La Unión Europea y la OTAN han prometido intensificar la presión sobre Rusia tras un fallido ataque con drones contra el aeropuerto de Leipzig/Halle, atribuido oficialmente por Alemania a operativos rusos. La presidenta de la Comisión Europea, Ursula von der Leyen, calificó el incidente como «una nueva escalada en suelo de la Unión Europea directamente atribuida a Rusia», mientras que el secretario general de la OTAN, Mark Rutte, declaró que la alianza permanece «en plena solidaridad con Alemania».
El ataque involucró al menos tres drones dirigidos contra el aeropuerto, un importante hub logístico de la OTAN utilizado regularmente por aviones de carga ucranianos Antonov. El primer dron fue desactivado por un robot; el segundo supuestamente colisionó con otro avión de carga. Un tercer dron fue hallado diez días después del incidente inicial. Solo esta semana el gobierno alemán confirmó que las investigaciones policiales y los datos de inteligencia vinculan de manera concluyente a Rusia con la operación.
El Ministerio del Interior señaló que la configuración del dron, sus componentes, explosivos y detonador coinciden con patrones de otras operaciones híbridas rusas conocidas. Se han identificado dos sospechosos: un bielorruso con pasaporte ruso que entró con visado de turista, y una segunda persona con pasaportes letón y ruso que viajó a Berlín y salió dos días antes del ataque.
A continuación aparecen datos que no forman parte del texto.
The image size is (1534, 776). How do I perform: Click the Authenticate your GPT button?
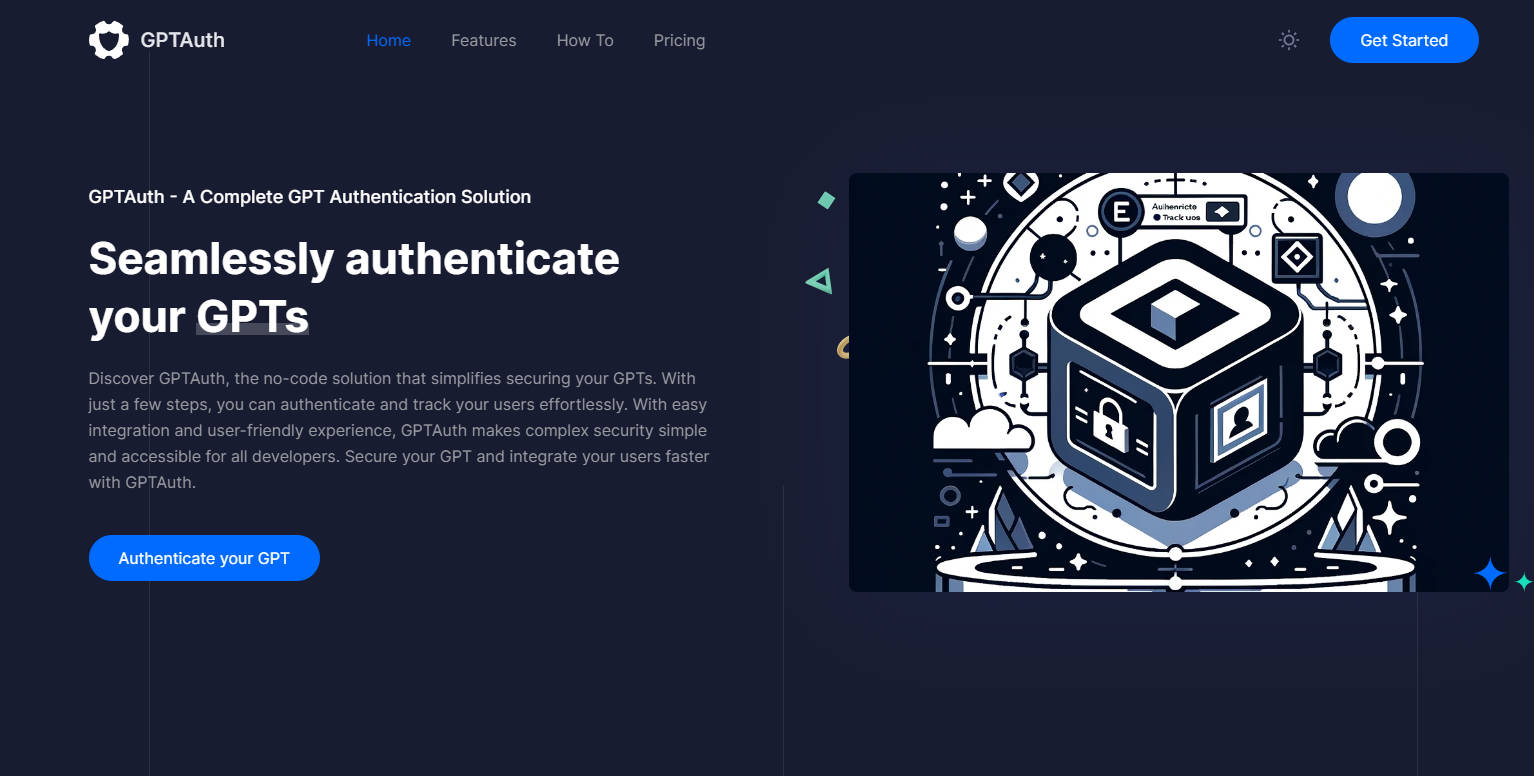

Berlín anunció el cierre del consulado ruso en Bonn y del Centro Cultural Ruso, sospechoso desde hace tiempo de servir como herramienta de propaganda del Kremlin. Rusia respondió anunciando el cierre de los centros culturales Goethe-Institut en Moscú, San Petersburgo y Ekaterimburgo. El encargado de negocios alemán Bernd Finke fue convocado al Ministerio de Asuntos Exteriores ruso para escuchar el rechazo de las «acusaciones totalmente infundadas».
El presidente Putin condenó las medidas alemanas como «un grave error que claramente va en contra de los intereses del pueblo alemán». Ante la pregunta sobre una posible ruptura de relaciones diplomáticas con Berlín, el viceministro ruso de Exteriores Alexander Grushko respondió «quizás», añadiendo que Rusia «está dando una oportunidad a la diplomacia».
Los ministros de Exteriores de la UE reunidos en Wicklow, Irlanda, debatieron medidas a escala europea, incluida la acción contra la denominada «flota fantasma» rusa. Francia, Bélgica y los Países Bajos convocaron a sus embajadores rusos. Se estudian sanciones ampliadas y restricciones de entrada para ciudadanos rusos en el espacio UE. Von der Leyen advirtió: «No lo toleraremos. Debemos actuar con más contundencia y estar listos para responder a la imprudencia rusa con mayor rapidez y eficacia».